[Pixel coordinate grounding data]
********************

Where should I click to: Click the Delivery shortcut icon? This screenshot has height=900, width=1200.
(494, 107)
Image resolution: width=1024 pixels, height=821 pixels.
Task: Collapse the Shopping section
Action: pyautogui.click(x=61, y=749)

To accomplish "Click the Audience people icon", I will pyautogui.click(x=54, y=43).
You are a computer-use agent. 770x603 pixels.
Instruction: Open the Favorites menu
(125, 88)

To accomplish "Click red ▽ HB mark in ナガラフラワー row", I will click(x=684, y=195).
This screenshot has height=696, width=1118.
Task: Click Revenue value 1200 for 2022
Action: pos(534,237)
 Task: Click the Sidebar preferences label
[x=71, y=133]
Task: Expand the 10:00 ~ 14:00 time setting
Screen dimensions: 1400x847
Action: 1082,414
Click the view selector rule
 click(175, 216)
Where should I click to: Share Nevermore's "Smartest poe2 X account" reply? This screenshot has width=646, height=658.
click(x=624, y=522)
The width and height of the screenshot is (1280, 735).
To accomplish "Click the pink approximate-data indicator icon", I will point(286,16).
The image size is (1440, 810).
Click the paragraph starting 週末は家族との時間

********************

Exercise objective:
The response has to contain every record shown above, unaltered and complete.

The completed task:
Where should I click to: Click the Delivery shortcut icon? This screenshot has height=900, width=1200.
(494, 107)
Image resolution: width=1024 pixels, height=821 pixels.
Task: Collapse the Shopping section
Action: pyautogui.click(x=61, y=749)

To accomplish "Click the Audience people icon", I will pyautogui.click(x=54, y=43).
You are a computer-use agent. 770x603 pixels.
Instruction: Open the Favorites menu
(125, 88)

To accomplish "Click red ▽ HB mark in ナガラフラワー row", I will click(x=684, y=195).
This screenshot has height=696, width=1118.
Task: Click Revenue value 1200 for 2022
Action: pos(534,237)
 Task: Click the Sidebar preferences label
[x=71, y=133]
Task: Expand the 10:00 ~ 14:00 time setting
Screen dimensions: 1400x847
Action: 1082,414
Click the view selector rule
 click(175, 216)
Where should I click to: Share Nevermore's "Smartest poe2 X account" reply? This screenshot has width=646, height=658.
click(x=624, y=522)
The width and height of the screenshot is (1280, 735).
To accomplish "Click the pink approximate-data indicator icon", I will point(286,16).
The image size is (1440, 810).
Click the paragraph starting 週末は家族との時間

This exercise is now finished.